Tout n’a-t-il pas été dit sur sainte Thérèse de Lisieux, sur sa vie et son message ?

Le centre de sa doctrine est bien connu ainsi que les détails de sa vie. Déclarée docteur de l’Eglise par le pape Jean-Paul II, sa popularité n’a cessé de grandir. Mais pour beaucoup de personnes encore, Thérèse souffre d’une réputation d’ennui et de naïveté. Cette idée n’est pas infondée.

Les plus grands écrivains français du XIXe ne sont-ils pas parfois eux aussi ennuyeux et naïfs ? Comment la lecture de quinze cents pages de son oeuvre écrite ne nous ferait-elle pas de temps en temps bâiller ?

Mais quelle doctrine ! Quel style aussi ! Et quelle joie presque toujours, jusqu’au bout de ses 24 ans.
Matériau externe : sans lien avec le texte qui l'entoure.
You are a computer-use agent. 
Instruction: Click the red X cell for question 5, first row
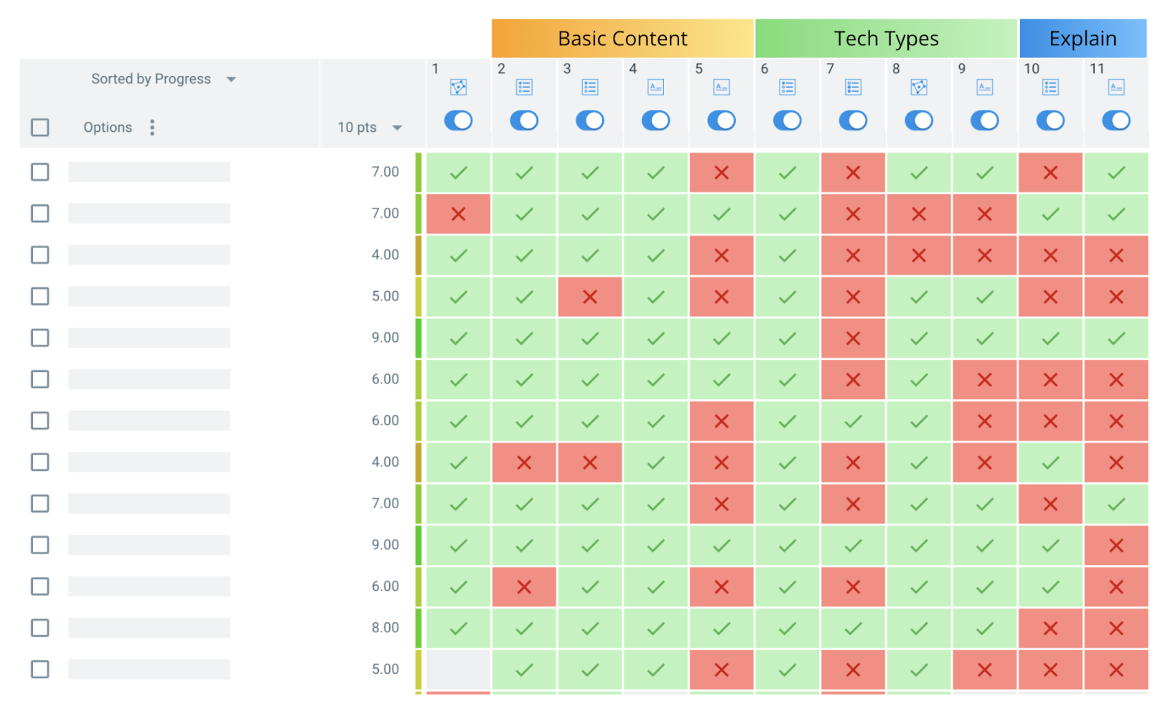tap(721, 171)
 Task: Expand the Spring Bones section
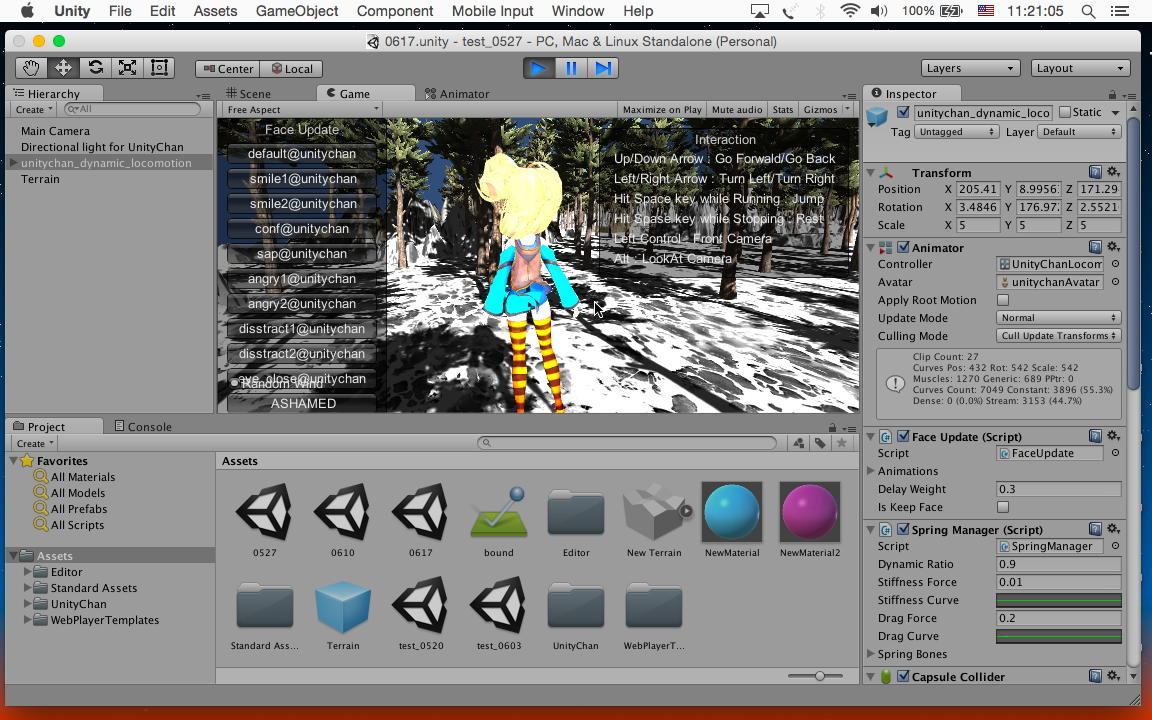pos(871,654)
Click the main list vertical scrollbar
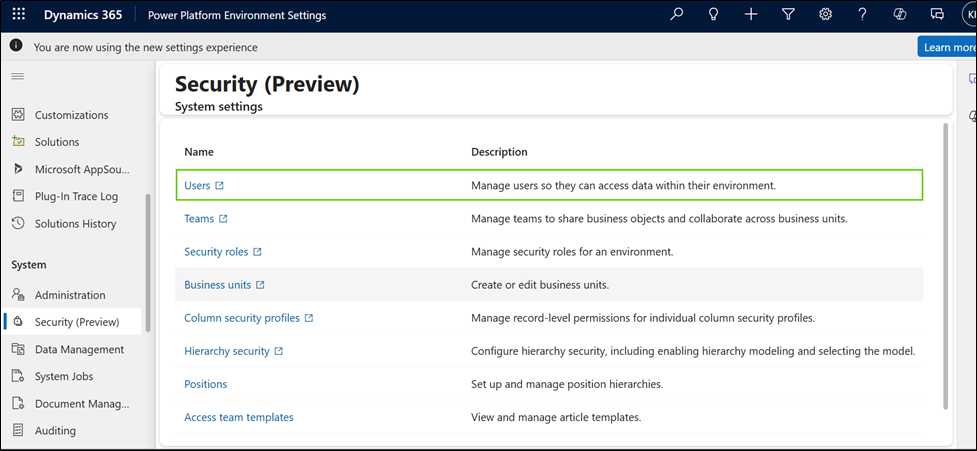 (x=946, y=265)
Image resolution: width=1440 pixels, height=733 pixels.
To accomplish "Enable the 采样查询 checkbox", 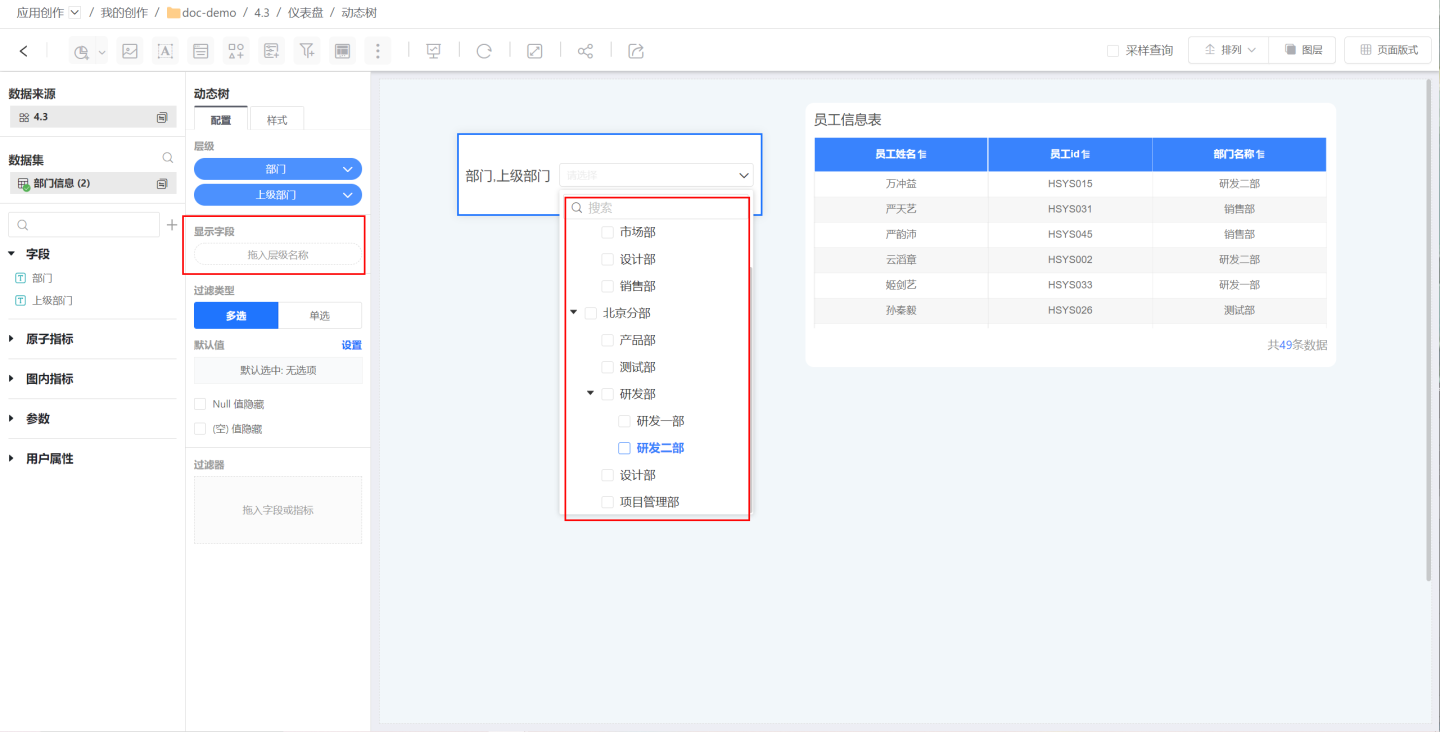I will tap(1113, 51).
Nous resterons donc à la périphérie du personnage, aux abords de sa pensée, à cet aspect secondaire, ne serait-ce que pour aller au-devant des hésitants. Venez voir ! elle est agréable à lire. Voici donc un court essai sur l’humour de sainte Thérèse de Lisieux dans son autobiographie, ses lettres et ses Derniers Entretiens.

Je dis bien : Thérèse de Lisieux. Son nom de sainte est Thérèse de L’Enfant Jésus de la sainte face. Nom de sainte et de docteur de l’Eglise. Mais elle est d’abord Thérèse de Lisieux, car cette sainte est française, normande ; elle appartient à un certain milieu social ; elle est catholique de ce catholicisme du XIXe, celui de Lisieux, celui d’Alençon où elle est née : Thérèse d’Alençon, Thérèse de Lisieux.

On souligne aujourd’hui, non sans raison, l’étonnante nouveauté de son message spirituel. Mais cette doctrine n’a pas surgi spontanément, comme à partir de rien. Elle a été suscitée par la grâce de Dieu dans une "terre" précise : son sang, son éducation, son instruction, sa culture, son environnement. Les Manuscrits autobiographiques, la correspondance et les Derniers Entretiens ne sont évidemment pas un recueil d’histoires drôles ou une mosaïque de calembours. C’est au contraire une littérature sérieuse. Mais le lecteur ne peut pas ne pas apprécier la vivacité de cette intelligence ainsi que cet humour qu’elle conservera jusqu’à la fin. C’est dans son tempérament. C’est aussi par vertu. Car, par charité, elle veut être joyeuse, agréable à vivre, "faire plaisir" comme elle dit souvent. Connaissez-vous beaucoup d’oeuvres mystiques où l’on rit ? Pourtant l’humour est déjà très présent dans l’Ecriture, et dans l’Evangile en particulier. Il est un aspect de la joie évangélique.